Dalam kajian dengan pendekatan termodinamis, kesimpulan
termodinamis suatu reaksi disusun atas besaran termodinamis yang dimiliki oleh
senyawa sebelum dan sesudah reaksi. Sedangkan dalam kajian dengan pendekatan
kinetis, kesimpulan kinetis dari suatu reaksi disusun atas besaran kinetis yang
dimiliki reaksi dimana besaran-besaran kinetis ini biasanya juga ditentukan
oleh besaran-besaran termodinamis yang dimiliki oleh senyawa sebelum dan
sesudah reaksi. Karena sifat besaran termodinamis dan kinetis yang berbeda maka
kesimpulan-kesimpulan termodinamis yang dimiliki oleh suatu reaksi tidak
otomatis berbanding lurus dengan rumusan kesimpulan kinetis begitu pula
sebaliknya.

-- Petunjuk Tugas --
Perbarui teks tentang pendekatan termodinamis dan kinetis di atas: tulis ulang bagian antara "Dalam kajian dengan pendekatan termodinamis, kesimpulan" dan "sebaliknya.", termasuk keduanya, dengan mengganti "senyawa" menjadi "zat".

-- Kutipan Sumber --
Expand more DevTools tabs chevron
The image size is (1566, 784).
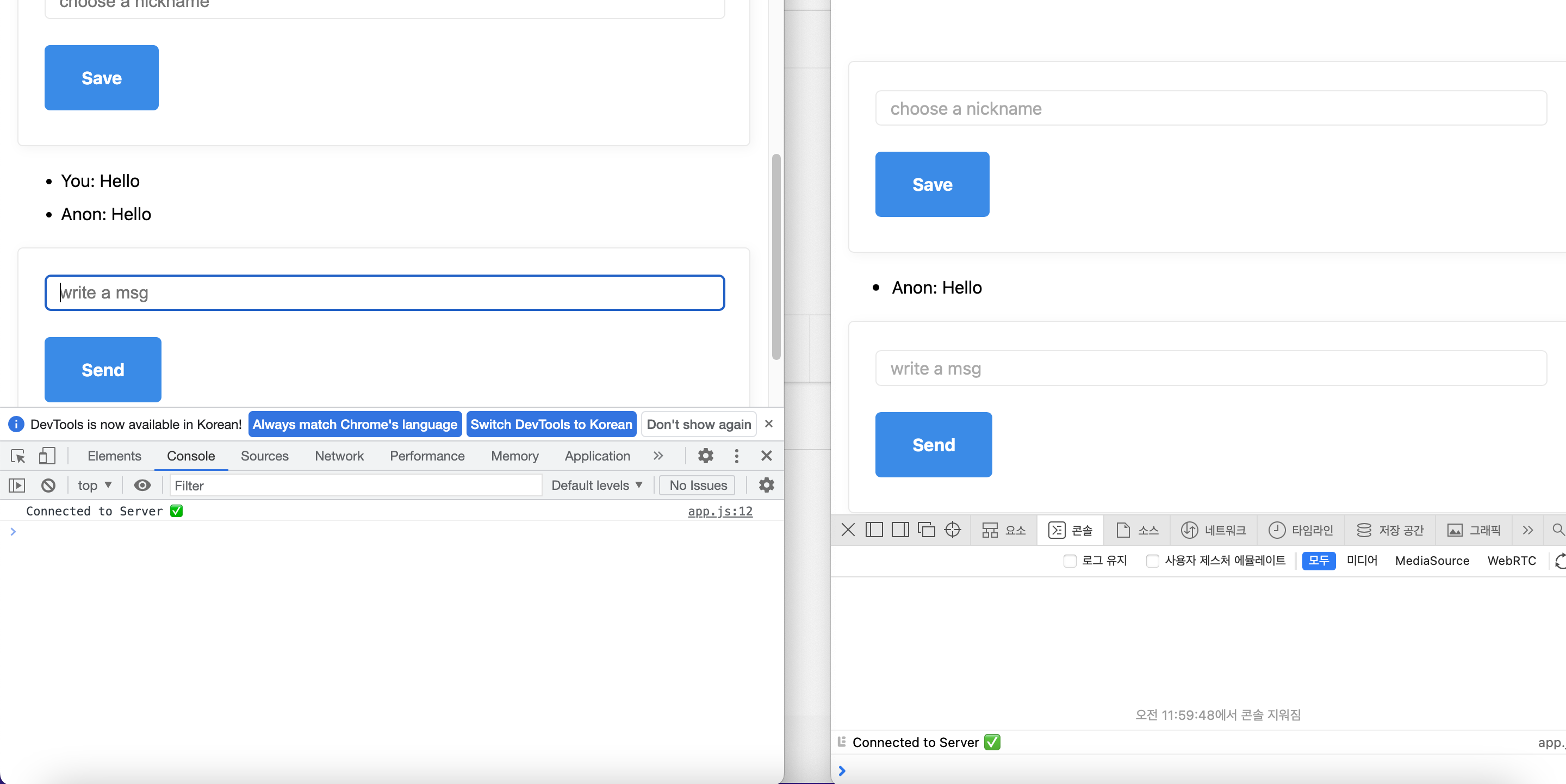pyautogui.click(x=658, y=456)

-- Latihan Selesai --
Dalam kajian dengan pendekatan termodinamis, kesimpulan
termodinamis suatu reaksi disusun atas besaran termodinamis yang dimiliki oleh
zat sebelum dan sesudah reaksi. Sedangkan dalam kajian dengan pendekatan
kinetis, kesimpulan kinetis dari suatu reaksi disusun atas besaran kinetis yang
dimiliki reaksi dimana besaran-besaran kinetis ini biasanya juga ditentukan
oleh besaran-besaran termodinamis yang dimiliki oleh zat sebelum dan
sesudah reaksi. Karena sifat besaran termodinamis dan kinetis yang berbeda maka
kesimpulan-kesimpulan termodinamis yang dimiliki oleh suatu reaksi tidak
otomatis berbanding lurus dengan rumusan kesimpulan kinetis begitu pula
sebaliknya.